#### Written task A
In the forum thread on ambidextrous firearm controls, what part did the opening poster swap out on their AR-15?
#### Written task B
Summarize the forum thread on ambidextrous firearm controls in two sentences.
#### Written task C
Carry on the forum thread about ambidextrous firearm controls from the point where it stops.

#### Extract
========

# Are ambidextrous controls important to your firearms preps?



## Fuzzee (Nov 20, 2012)

I for the life of me can't understand why there aren't more ambidextrous firearms out of the box. I never understood why the military too, after all this time still doesn't put ambi controls as a standard on issue weapons like the M4 and M16 when there are so many lefthanded users and a person can need to switch to weakhand shooting for better cover or being hurt. I finally got around to changing out my charging handle on my AR-15 to an ambi charging handle after deciding it was just better off in speed of manipulation, having it instead of always working around the standard charging handle as a lefty, because it was standard. Now the rifle is set up with that and the shortened modified ambi safety. The magazine release and bcg release are useable for both, but I may change them out. I've had lots of AR's and always left them, but is it the best choice. I went to the range with a buddy the other day and taught him to run the AR having never fired one before. He loved it of course and wants one bad now. He doesn't have much firearms experience though, but they are a good rifle and he ran it well for the first time. The added ambi controls makes it very useable for both users whether righty or lefty and I think that's important in shtf firearm preps seeing how you may need have someone run a weapon you have and they may be a lefty or a righty. How do you feel about it?


----------



## Inor (Mar 22, 2013)

I am sure the President agrees with you. Remember he shoots skeet "all the time", but he just has that right-handed Citori. You would think Browning would be pretty happy to have the endorsement of the President of the United States shooting one of their guns "all the time" and they would have thought to send him the left-handed model...


----------



## Fuzzee (Nov 20, 2012)

Inor said:


> I am sure the President agrees with you. Remember he shoots skeet "all the time", but he just has that right-handed Citori. You would think Browning would be pretty happy to have the endorsement of the President of the United States shooting one of their guns "all the time" and they would have thought to send him the left-handed model...
> 
> View attachment 2750


You would think. That "I like Wookies, Nobel prize winner for doing nothing but being a scumbag liar" Obamalamadingdong thinks we actually believe he supports guns too and shoots skeet regularly is nothing but laughable. :lol:


----------



## Fuzzee (Nov 20, 2012)

========

#### Items
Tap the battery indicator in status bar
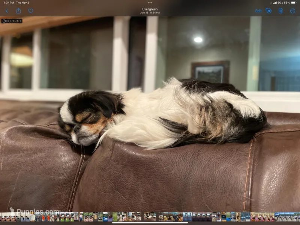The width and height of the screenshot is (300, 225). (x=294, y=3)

========

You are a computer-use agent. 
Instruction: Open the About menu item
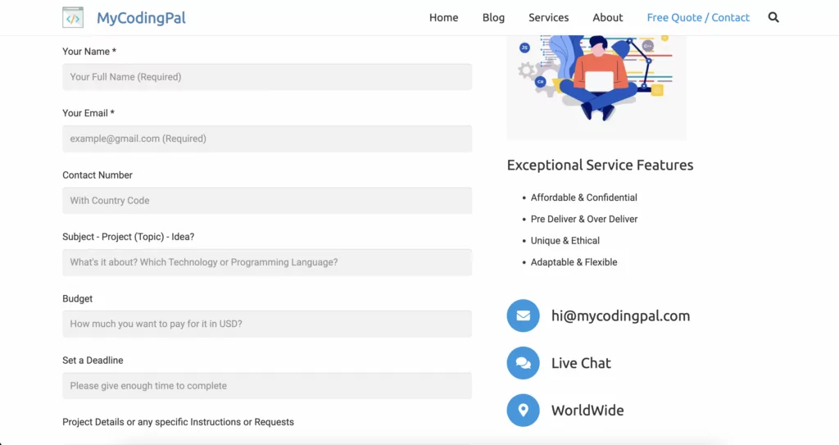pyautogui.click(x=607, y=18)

========

#### Response A
The standard charging handle, which was replaced with an ambidextrous charging handle.

#### Response B
A left-handed poster asks why more firearms, including military rifles like the M4 and M16, don't come with ambidextrous controls, and describes fitting an AR-15 with an ambidextrous charging handle and a modified ambidextrous safety so anyone can run it in a crisis. Another member jokes that the President shoots skeet with a right-handed Citori, and the original poster replies by mocking the idea that the President really supports guns or shoots regularly.

#### Response C
I like neutral guns but most revolvers aren't to me which is one of the reasons I don't have any. Most modern revolvers have a righthanded cylinder release and release to the left for a righty to eject the shells and reload with. Some manufacturers do a lefty model, but than you're still not getting ambi, your getting dedicated. I'm looking at getting a bear and wild animal based sidearm to carry into the north deep woods in the future and that's a problem for me seeing as the best calibers to have for that seem to be .44 magnum and others normally dedicated to revolvers. I may have to go hardcore and buy a Desert Eagle.


----------



## Piratesailor (Nov 9, 2012)

I'm left handed and have over the many years learned to manipulate a rifle and pistol made for right handed folks. For a rifle, I actually don't like left handed models. For pistols, the only requirement is that the mag release be on the right side.


----------



## Fuzzee (Nov 20, 2012)

I've learned to manipulate them also as a lefty, but it's still not optimum. It's adapting skills and that's good, but seconds count and I can manipulate controls for a lefty way faster than righty controls. Especially a safety.


----------



## Meangreen (Dec 6, 2012)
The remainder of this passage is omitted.